Saved entries:
────────────────────────────────────────
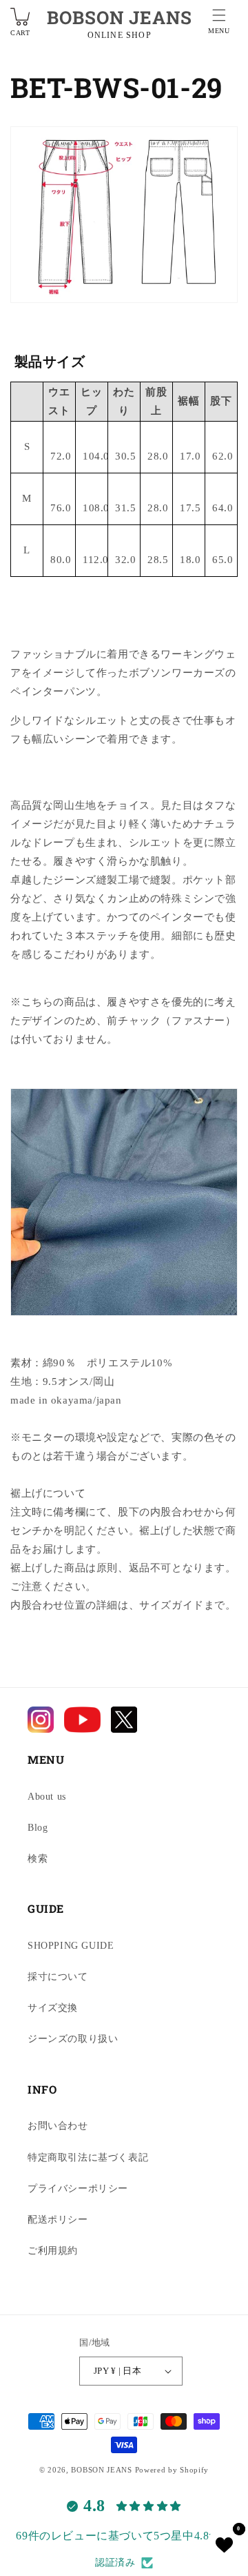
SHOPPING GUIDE (71, 1945)
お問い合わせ (58, 2126)
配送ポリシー (58, 2219)
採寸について (58, 1977)
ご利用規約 (53, 2250)
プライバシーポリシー (78, 2188)
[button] (219, 23)
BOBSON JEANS (119, 17)
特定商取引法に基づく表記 (88, 2157)
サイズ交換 (53, 2008)
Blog (38, 1827)
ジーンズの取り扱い (73, 2039)
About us (47, 1796)
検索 (38, 1859)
────────────────────────────────────────
**Work required:** From the first line to the last, write out the data above exactly. Omit the pictures.

**Solution for this task:**
SHOPPING GUIDE (71, 1945)
お問い合わせ (58, 2126)
配送ポリシー (58, 2219)
採寸について (58, 1977)
ご利用規約 (53, 2250)
プライバシーポリシー (78, 2188)
[button] (219, 23)
BOBSON JEANS (119, 17)
特定商取引法に基づく表記 (88, 2157)
サイズ交換 (53, 2008)
Blog (38, 1827)
ジーンズの取り扱い (73, 2039)
About us (47, 1796)
検索 (38, 1859)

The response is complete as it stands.